Codex Alexandrinus


The Codex Alexandrinus is a manuscript of the Greek Bible, written on parchment. It is designated by the siglum A or 02 in the Gregory-Aland numbering of New Testament manuscripts, and δ 4 in the von Soden numbering of New Testament manuscripts. It contains the majority of the Greek Old Testament and the Greek New Testament. It is one of the four Great uncial codices. Along with Codex Sinaiticus and Vaticanus, it is one of the earliest and most complete manuscripts of the Bible. Using the study of comparative writing styles, it has been dated to the fifth century.
It derives its name from the city of Alexandria, where it resided for a number of years before it was brought by the Eastern Orthodox Patriarch Cyril Lucaris from Alexandria to Constantinople. It was then given to Charles I of England in the 17th century. Bishop Brian Walton assigned Alexandrinus the capital Latin letter A in the Polyglot Bible of 1657. This designation was maintained when the New Testament manuscript list system was standardized by Swiss theologian and textual critic Johann J. Wettstein in 1751. Thus Alexandrinus held the first position in the manuscript list.

> Tasks and exercises:
a: Copy the Codex Alexandrinus text from "The Codex Alexandrinus" up to and including "the fifth century.", switching "parchment" to "vellum".
b: Does the Codex Alexandrinus text support each statement? Answer yes or no and quote the deciding words. (i) The manuscript was given to Charles I of England in the 17th century. (ii) Brian Walton assigned it the letter A in 1751. (iii) It has been dated to the fourth century.
The material that comes next is separate from the Codex Alexandrinus text.

> Dataset extract:

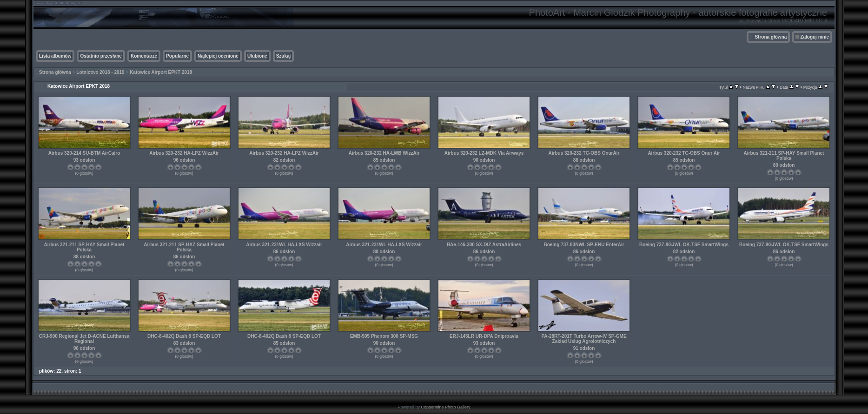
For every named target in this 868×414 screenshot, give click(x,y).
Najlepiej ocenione (218, 56)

> Full solutions:
a:
The Codex Alexandrinus is a manuscript of the Greek Bible, written on vellum. It is designated by the siglum A or 02 in the Gregory-Aland numbering of New Testament manuscripts, and δ 4 in the von Soden numbering of New Testament manuscripts. It contains the majority of the Greek Old Testament and the Greek New Testament. It is one of the four Great uncial codices. Along with Codex Sinaiticus and Vaticanus, it is one of the earliest and most complete manuscripts of the Bible. Using the study of comparative writing styles, it has been dated to the fifth century.

b:
(i) Yes: "It was then given to Charles I of England in the 17th century."
(ii) No: "Bishop Brian Walton assigned Alexandrinus the capital Latin letter A in the Polyglot Bible of 1657."
(iii) No: "it has been dated to the fifth century."